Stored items

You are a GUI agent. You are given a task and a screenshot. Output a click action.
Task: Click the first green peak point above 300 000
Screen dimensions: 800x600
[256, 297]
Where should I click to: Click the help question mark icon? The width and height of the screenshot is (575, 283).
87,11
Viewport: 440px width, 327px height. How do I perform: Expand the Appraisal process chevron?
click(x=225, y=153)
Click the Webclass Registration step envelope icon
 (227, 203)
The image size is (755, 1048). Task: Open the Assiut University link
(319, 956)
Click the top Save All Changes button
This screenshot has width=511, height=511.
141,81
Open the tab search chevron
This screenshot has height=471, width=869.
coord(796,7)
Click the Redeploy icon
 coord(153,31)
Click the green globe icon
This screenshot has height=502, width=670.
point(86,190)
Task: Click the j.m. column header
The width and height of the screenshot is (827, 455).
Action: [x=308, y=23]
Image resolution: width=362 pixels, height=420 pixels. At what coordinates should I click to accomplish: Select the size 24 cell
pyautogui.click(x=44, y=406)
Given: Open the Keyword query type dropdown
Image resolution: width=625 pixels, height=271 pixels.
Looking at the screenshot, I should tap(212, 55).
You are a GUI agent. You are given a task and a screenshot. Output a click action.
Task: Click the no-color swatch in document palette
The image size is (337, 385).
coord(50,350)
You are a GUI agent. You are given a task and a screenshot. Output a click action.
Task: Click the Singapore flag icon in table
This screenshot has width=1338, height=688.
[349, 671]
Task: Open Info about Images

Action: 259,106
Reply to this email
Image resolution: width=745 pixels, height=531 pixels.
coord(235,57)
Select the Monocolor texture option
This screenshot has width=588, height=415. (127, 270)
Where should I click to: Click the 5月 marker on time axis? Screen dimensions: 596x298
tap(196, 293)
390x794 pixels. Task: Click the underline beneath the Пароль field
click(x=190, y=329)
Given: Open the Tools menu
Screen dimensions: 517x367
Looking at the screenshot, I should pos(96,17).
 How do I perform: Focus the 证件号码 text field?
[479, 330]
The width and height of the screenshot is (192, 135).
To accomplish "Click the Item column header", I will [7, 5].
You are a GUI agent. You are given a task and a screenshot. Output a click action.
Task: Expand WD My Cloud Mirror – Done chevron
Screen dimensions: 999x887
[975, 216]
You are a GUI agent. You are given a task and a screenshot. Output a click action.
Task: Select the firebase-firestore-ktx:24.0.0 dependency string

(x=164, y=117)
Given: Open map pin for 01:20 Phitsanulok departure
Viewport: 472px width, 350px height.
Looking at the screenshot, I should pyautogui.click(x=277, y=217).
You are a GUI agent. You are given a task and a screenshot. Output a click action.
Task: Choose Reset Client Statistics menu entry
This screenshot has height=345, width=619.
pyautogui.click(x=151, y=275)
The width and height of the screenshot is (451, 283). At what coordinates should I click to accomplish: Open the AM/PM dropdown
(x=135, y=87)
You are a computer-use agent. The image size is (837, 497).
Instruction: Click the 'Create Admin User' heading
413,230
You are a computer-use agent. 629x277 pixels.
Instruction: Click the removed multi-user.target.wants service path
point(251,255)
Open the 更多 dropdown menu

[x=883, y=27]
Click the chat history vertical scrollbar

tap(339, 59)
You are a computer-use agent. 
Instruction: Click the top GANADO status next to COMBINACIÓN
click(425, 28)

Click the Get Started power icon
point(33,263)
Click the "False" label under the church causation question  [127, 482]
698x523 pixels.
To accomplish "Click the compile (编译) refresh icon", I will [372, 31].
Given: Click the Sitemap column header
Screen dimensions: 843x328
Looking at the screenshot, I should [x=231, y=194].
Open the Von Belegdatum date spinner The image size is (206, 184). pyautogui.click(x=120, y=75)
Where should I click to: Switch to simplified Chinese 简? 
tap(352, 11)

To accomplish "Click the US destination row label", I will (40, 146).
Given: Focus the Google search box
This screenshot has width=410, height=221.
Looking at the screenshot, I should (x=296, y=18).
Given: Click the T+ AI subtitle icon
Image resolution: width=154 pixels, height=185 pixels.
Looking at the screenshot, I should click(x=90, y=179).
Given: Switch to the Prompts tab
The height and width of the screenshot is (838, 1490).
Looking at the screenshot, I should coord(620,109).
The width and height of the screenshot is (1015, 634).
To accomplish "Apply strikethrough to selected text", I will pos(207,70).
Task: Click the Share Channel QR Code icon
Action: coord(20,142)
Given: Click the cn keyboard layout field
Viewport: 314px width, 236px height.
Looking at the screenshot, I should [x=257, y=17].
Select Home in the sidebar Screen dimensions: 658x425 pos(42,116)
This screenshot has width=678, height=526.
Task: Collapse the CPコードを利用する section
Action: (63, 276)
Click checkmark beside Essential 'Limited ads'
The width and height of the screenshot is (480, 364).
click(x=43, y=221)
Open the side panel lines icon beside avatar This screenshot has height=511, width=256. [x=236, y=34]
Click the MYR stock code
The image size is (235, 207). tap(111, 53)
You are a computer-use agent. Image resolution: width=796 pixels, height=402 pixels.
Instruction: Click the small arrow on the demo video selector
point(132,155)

## The task
Show each line of the records above containing "label".

## Reply to the task
Click the "False" label under the church causation question  [127, 482]
To accomplish "Click the US destination row label", I will (40, 146).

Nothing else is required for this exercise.